Exercise directions.
Your response should consist of the full data, set down exactly.

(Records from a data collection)
Content starts

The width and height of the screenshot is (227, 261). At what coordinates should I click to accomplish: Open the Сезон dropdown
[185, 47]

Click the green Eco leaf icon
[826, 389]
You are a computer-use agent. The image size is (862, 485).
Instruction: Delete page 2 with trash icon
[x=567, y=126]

Content ends

Reply to the task.
The width and height of the screenshot is (227, 261). At what coordinates should I click to accomplish: Open the Сезон dropdown
[185, 47]

Click the green Eco leaf icon
[826, 389]
You are a computer-use agent. The image size is (862, 485).
Instruction: Delete page 2 with trash icon
[x=567, y=126]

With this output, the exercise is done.